On this day in 1864, the US Senate initiated the process of abolishing slavery in the United States of America, by passing an amendment to the US Constitution. Regrettably the constitution protected the slave trade as well as the right to own slaves. This provision could only be undone by a constitutional amendment, which required ratification by both houses of Congress as well as two-thirds of the states:
On April 8, 1864, the Senate passed an amendment to abolish slavery. After one unsuccessful vote and extensive legislative maneuvering by the Lincoln administration, the House followed suit on January 31, 1865. (Wikipedia)

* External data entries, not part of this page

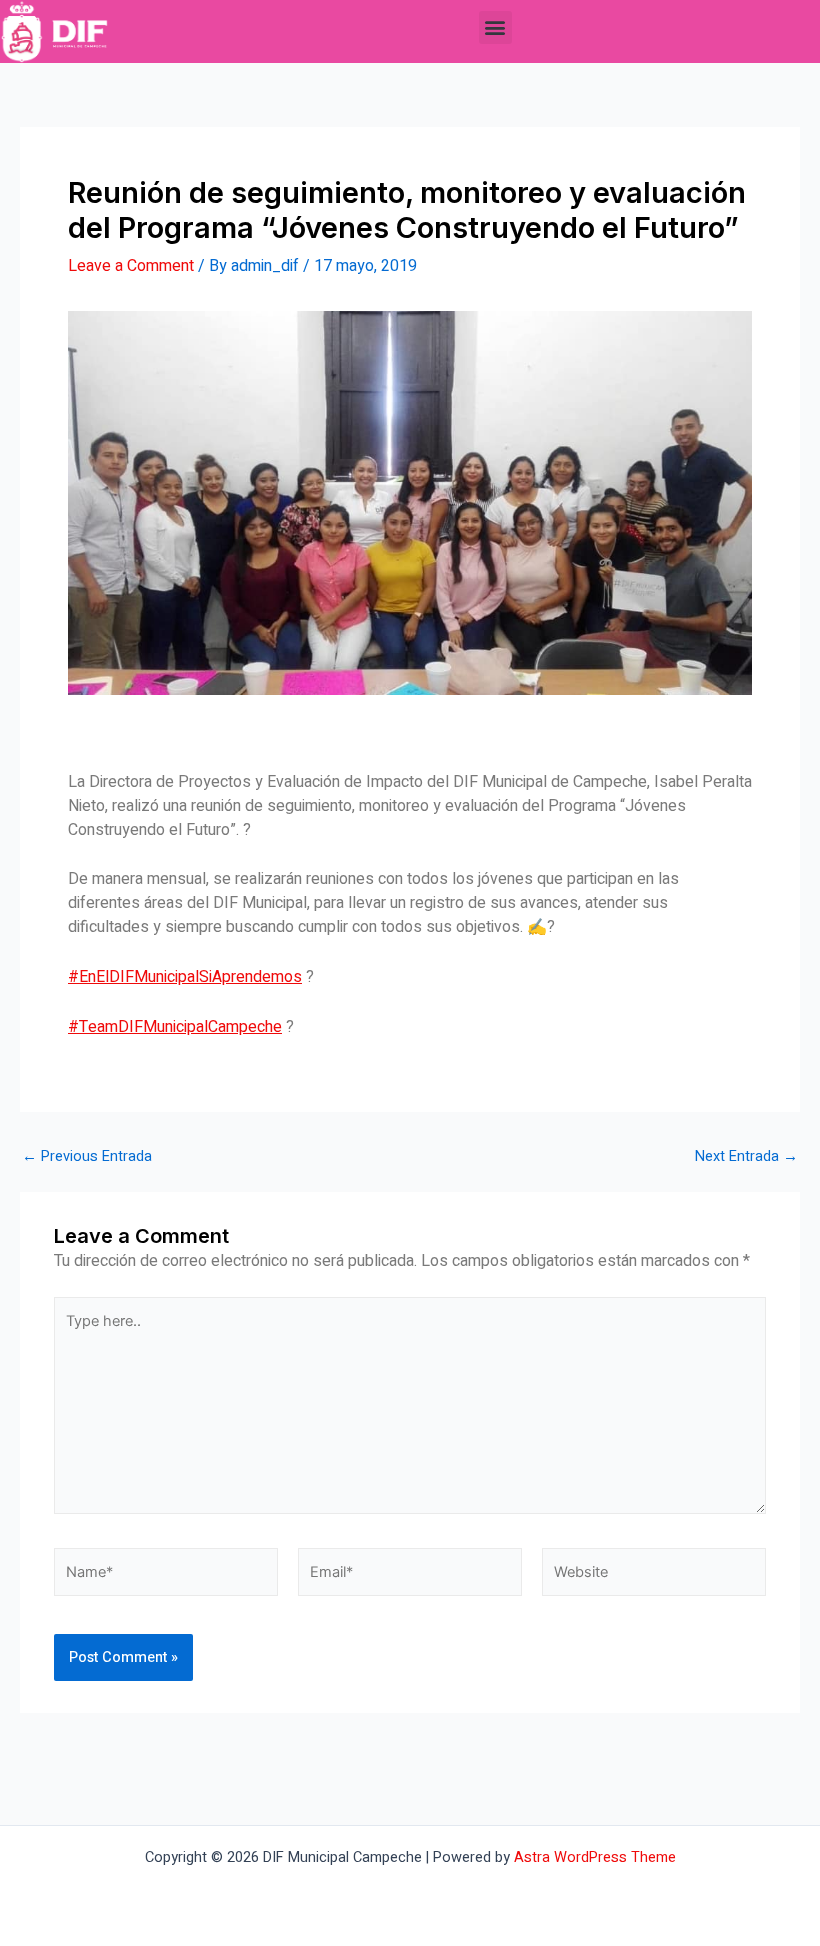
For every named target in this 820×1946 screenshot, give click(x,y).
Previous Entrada (87, 1157)
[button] (495, 27)
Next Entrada (746, 1157)
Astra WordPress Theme (595, 1857)
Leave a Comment (131, 266)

This historical fact is relevant because of what Douglas Wilson believes on the subject. According to his treatise on slavery in the antebellum south — Southern Slavery As It Was — he affirmed that the Civil War was not about slavery:
In a certain sense, we are backing into an informed discussion of the War Between the States. You have been told many times that the war was over slavery, but in reality it was over the biblical meaning of constitutional government. The inflammatory issue is slavery, however, and so the real issue is obscured in the minds of many. (Douglas Wilson & Steve Wilkins, Southern Slavery As It Was [Moscow, ID: Canon Press, 1996])
A few pages later he lamented “the way it was abolished”:
None need lament the passing of slavery. But who cannot but lament the damage to both white and black that has occurred as a consequence of the way it was abolished? We are forced to say that, in many ways, the remedy which has been applied has been far worse than the disease ever was. (Ibid)

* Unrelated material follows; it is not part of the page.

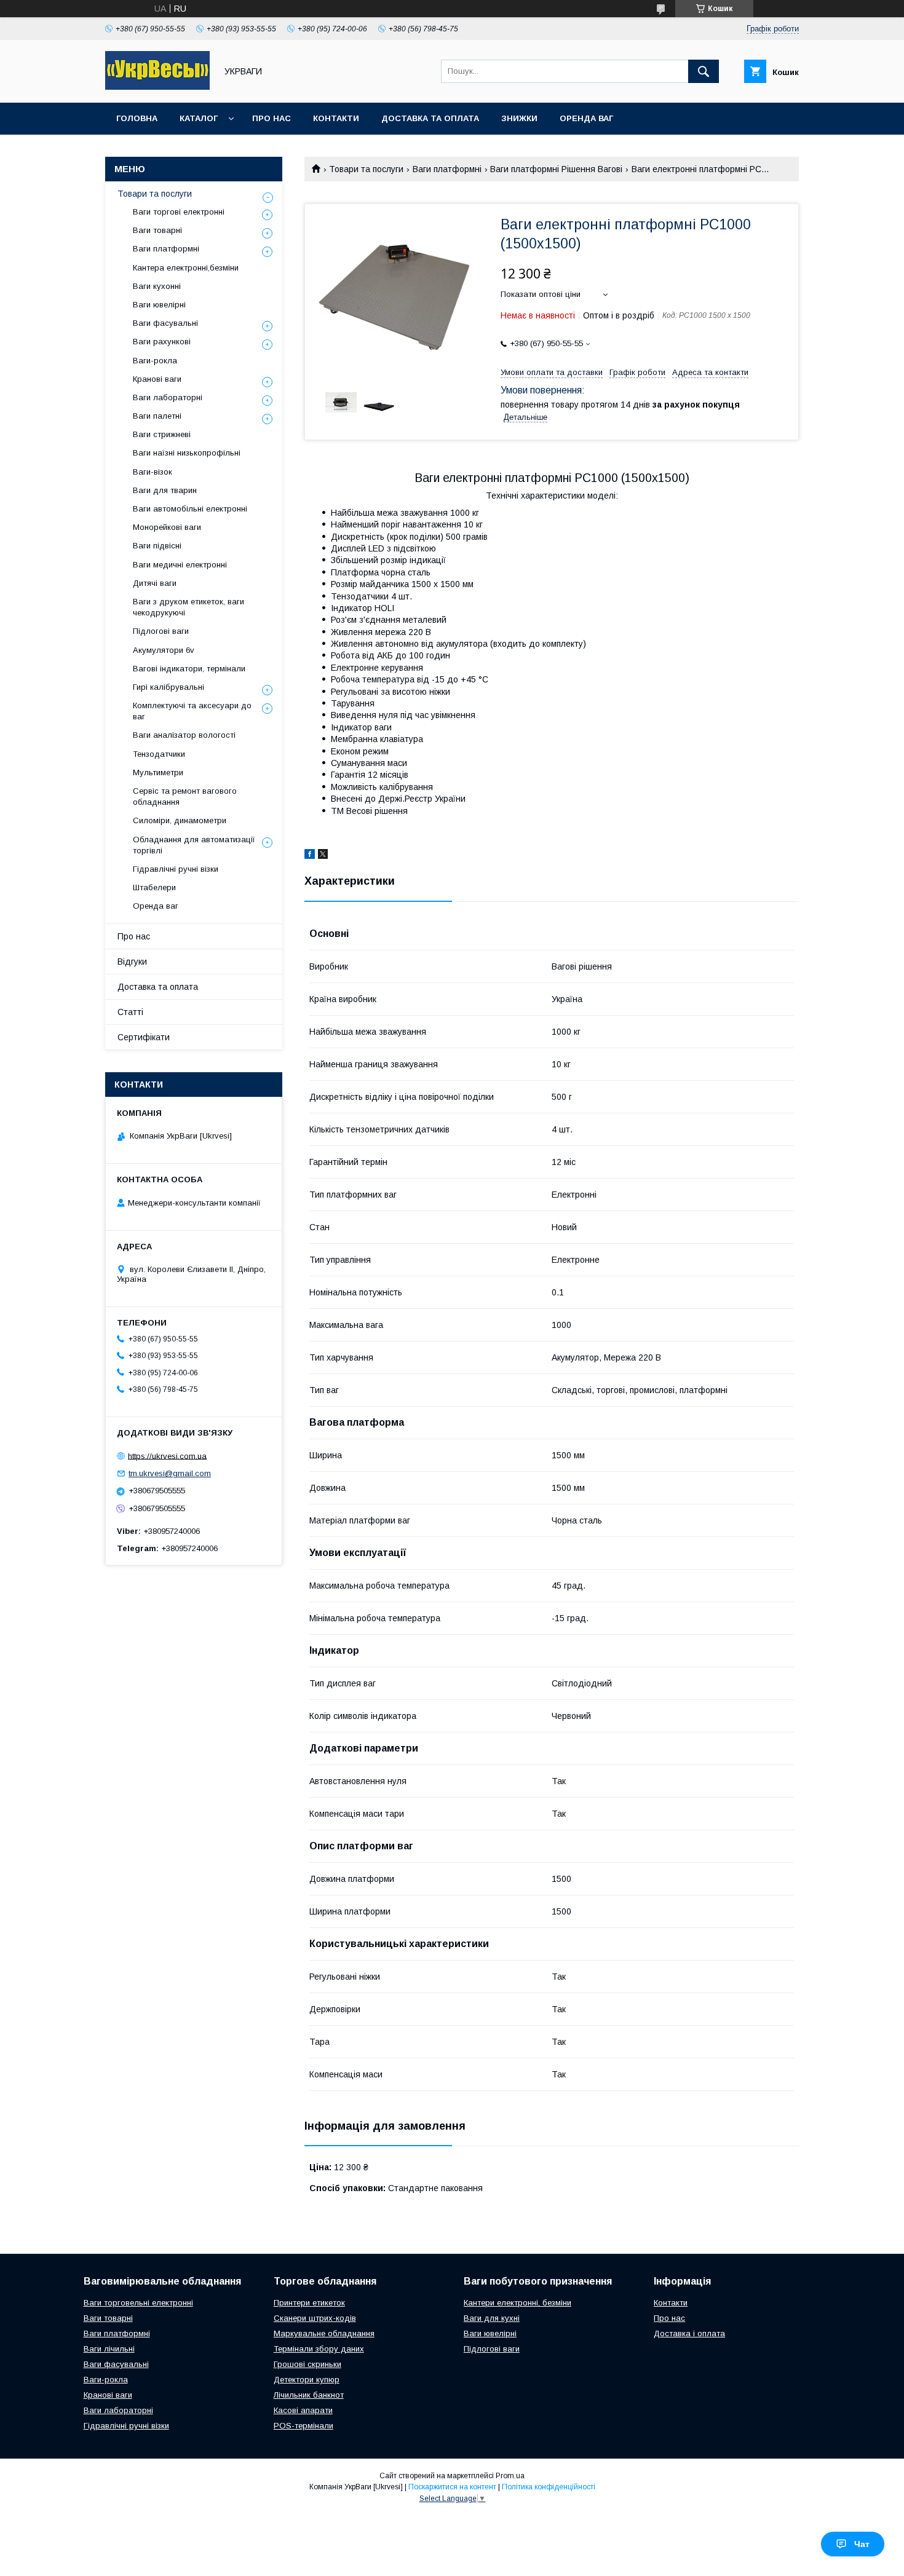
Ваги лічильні (109, 2348)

Presumably this means that Douglas Wilson & Steve Wilkins object to the Thirteenth Amendment to the United States Constitution. And since slavery could not have been abolished apart from a constitutional amendment, I doubt the authors’ sincerity in the preceding sentence, when they wrote, “None need lament the passing of slavery.” Because both statements cannot be true. They cannot not lament the “passing of slavery” while simultaneously lament “the way it was abolished.” One could not happen without the other.
However, when Douglas Wilson described himself as a “paleo-Confederate,” it was arguably the most truthful statement he ever made. A paleo-Confederate weeps & wails over the passing of slavery.